From the records below, print exactly the lines starting at the one containing "Instruction: Click the 8 Dec 13:01 date label" and ending at the one containing "Select AirDrop in", ends included, and nothing else.

» Data supplied

——

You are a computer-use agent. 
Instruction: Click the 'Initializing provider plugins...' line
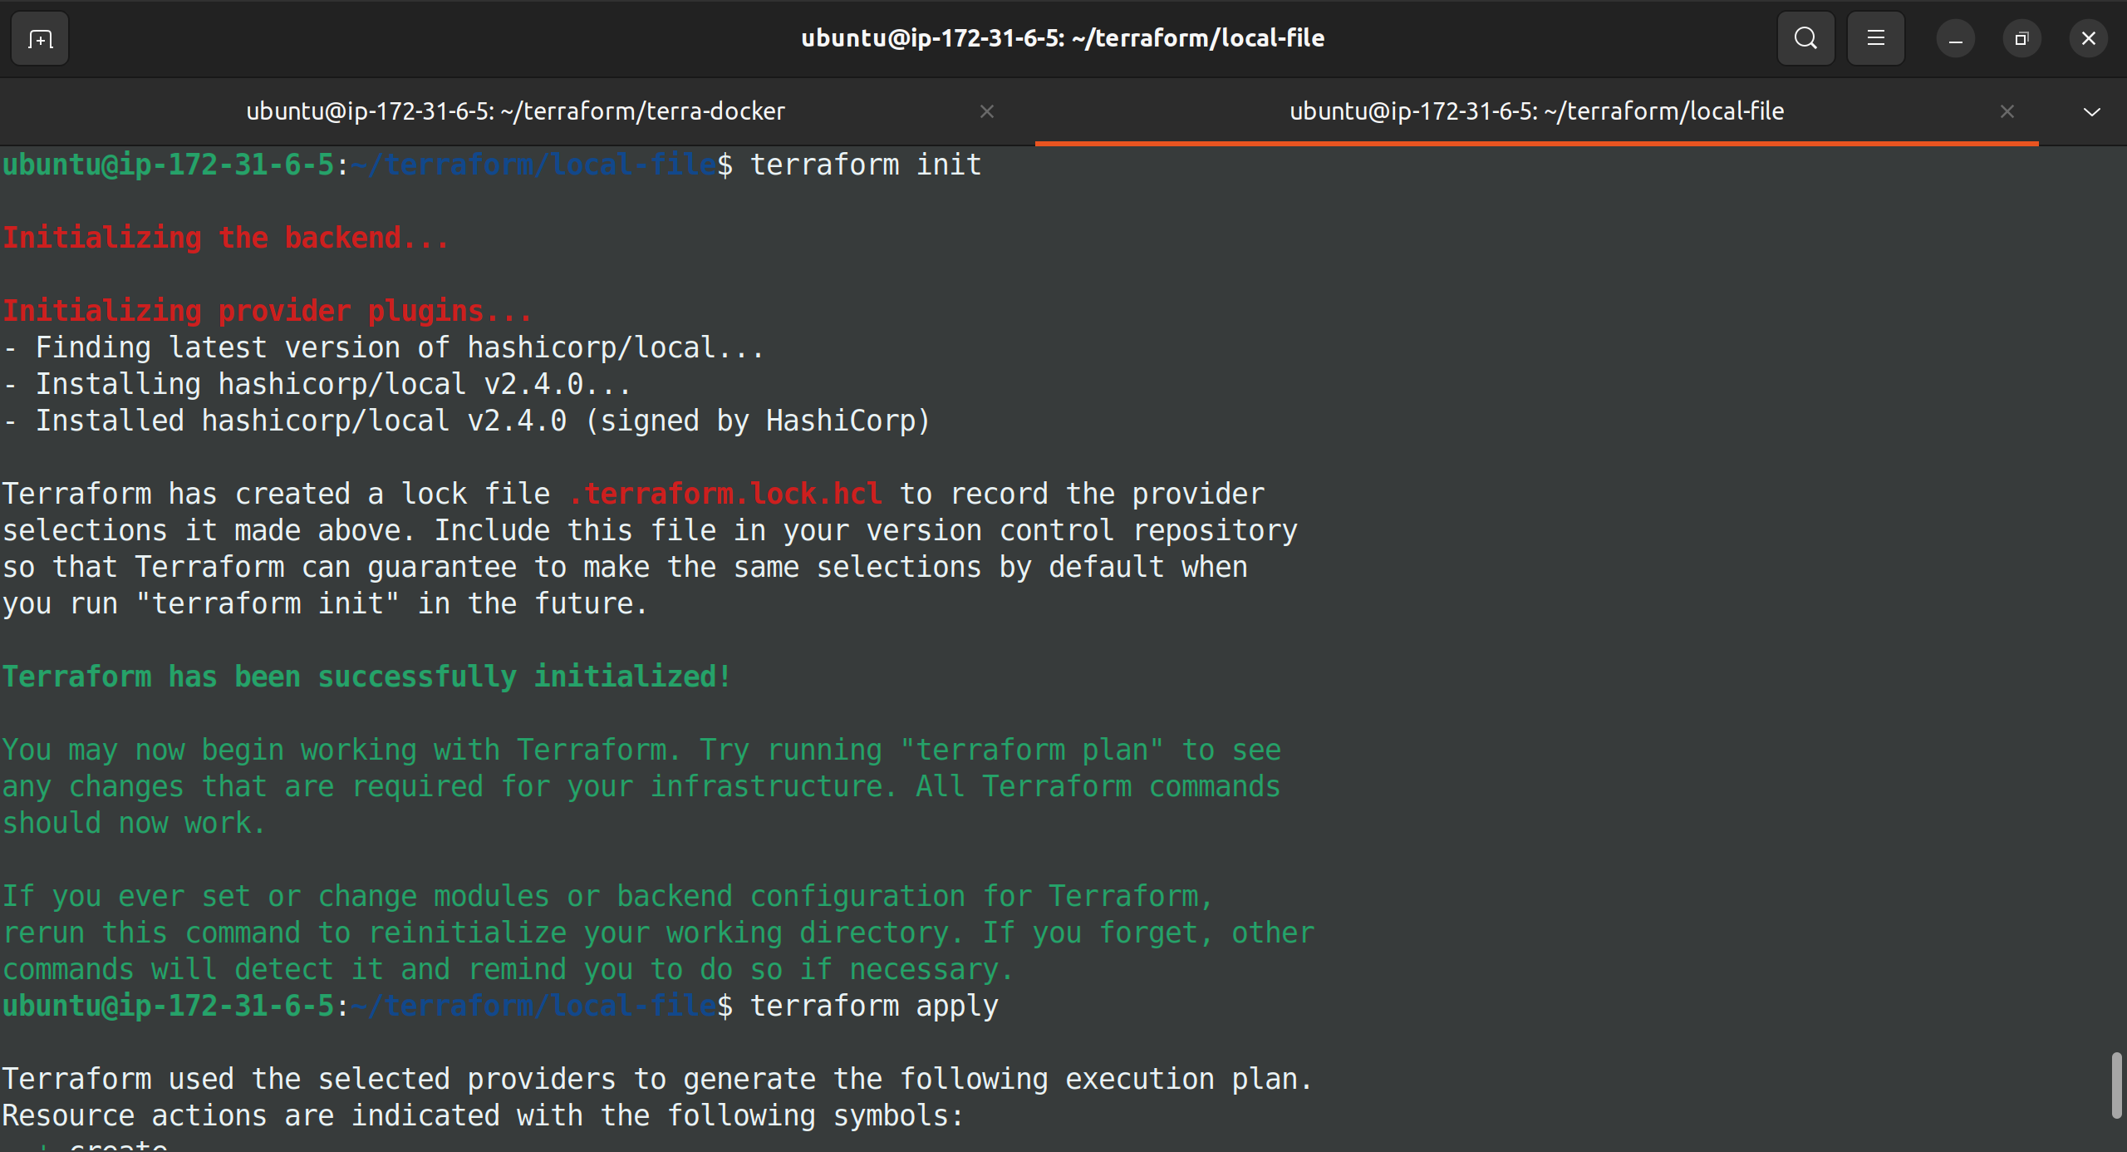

——

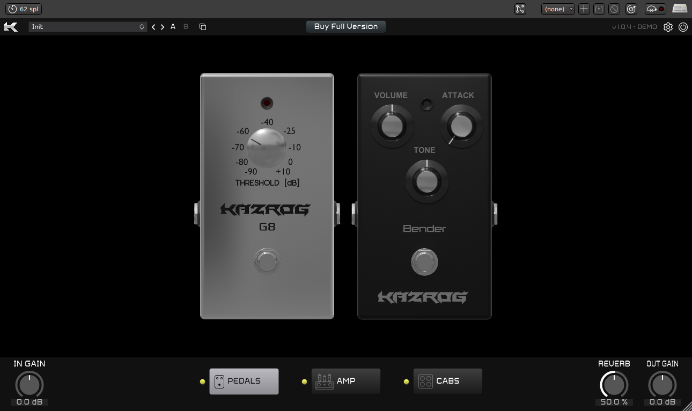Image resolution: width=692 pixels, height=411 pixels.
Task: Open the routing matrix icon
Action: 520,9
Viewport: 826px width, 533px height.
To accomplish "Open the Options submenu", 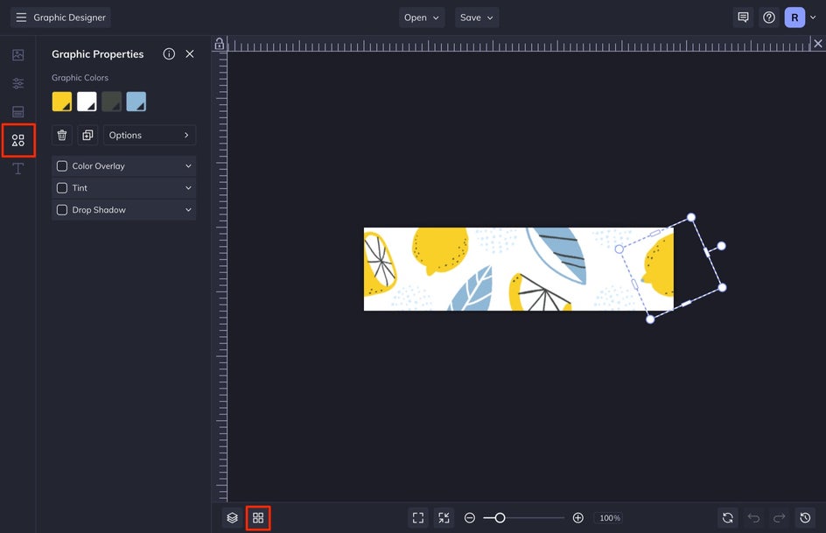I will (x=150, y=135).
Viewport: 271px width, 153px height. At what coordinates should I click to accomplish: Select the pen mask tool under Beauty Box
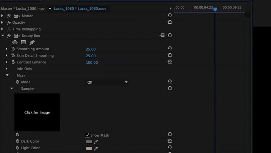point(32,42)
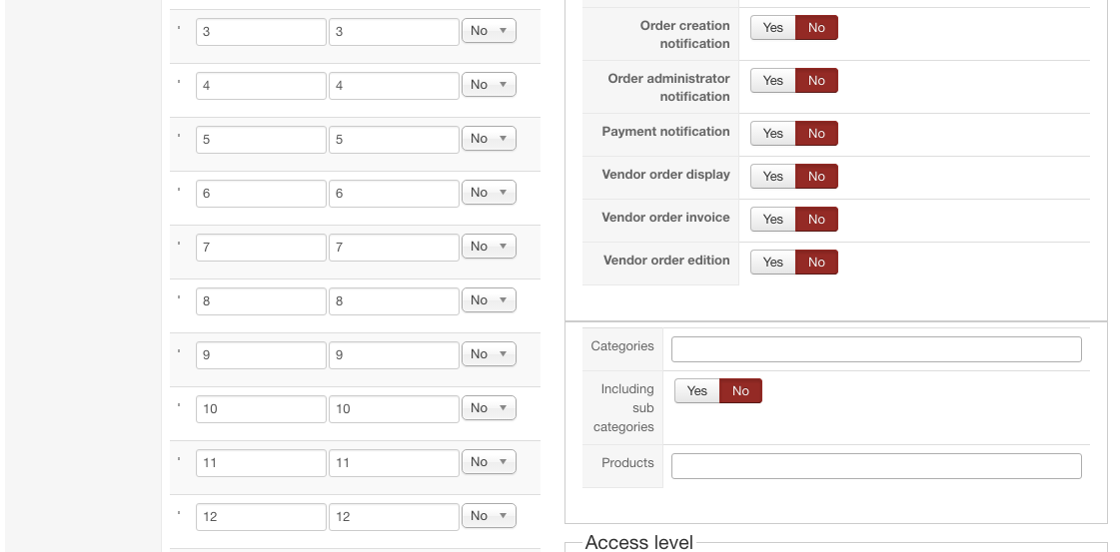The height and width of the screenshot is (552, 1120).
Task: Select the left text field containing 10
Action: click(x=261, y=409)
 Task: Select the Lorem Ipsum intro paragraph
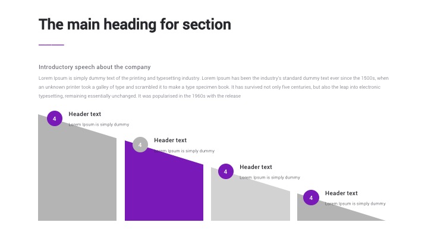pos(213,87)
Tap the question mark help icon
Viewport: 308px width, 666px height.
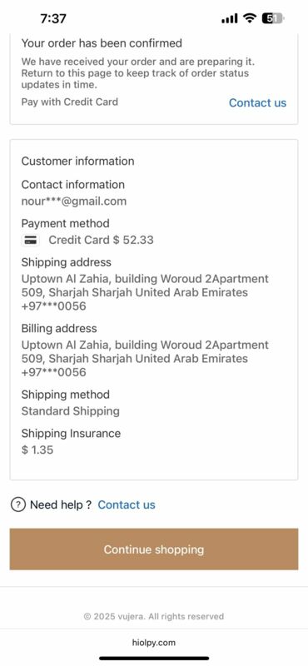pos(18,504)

——

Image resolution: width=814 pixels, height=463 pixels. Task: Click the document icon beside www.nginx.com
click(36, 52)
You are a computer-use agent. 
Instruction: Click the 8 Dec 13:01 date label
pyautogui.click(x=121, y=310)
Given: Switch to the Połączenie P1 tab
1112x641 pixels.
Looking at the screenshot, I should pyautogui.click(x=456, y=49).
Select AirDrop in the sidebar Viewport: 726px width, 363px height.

——

» Reply
Instruction: Click the 8 Dec 13:01 date label
pyautogui.click(x=121, y=310)
Given: Switch to the Połączenie P1 tab
1112x641 pixels.
Looking at the screenshot, I should pyautogui.click(x=456, y=49).
Select AirDrop in the sidebar Viewport: 726px width, 363px height.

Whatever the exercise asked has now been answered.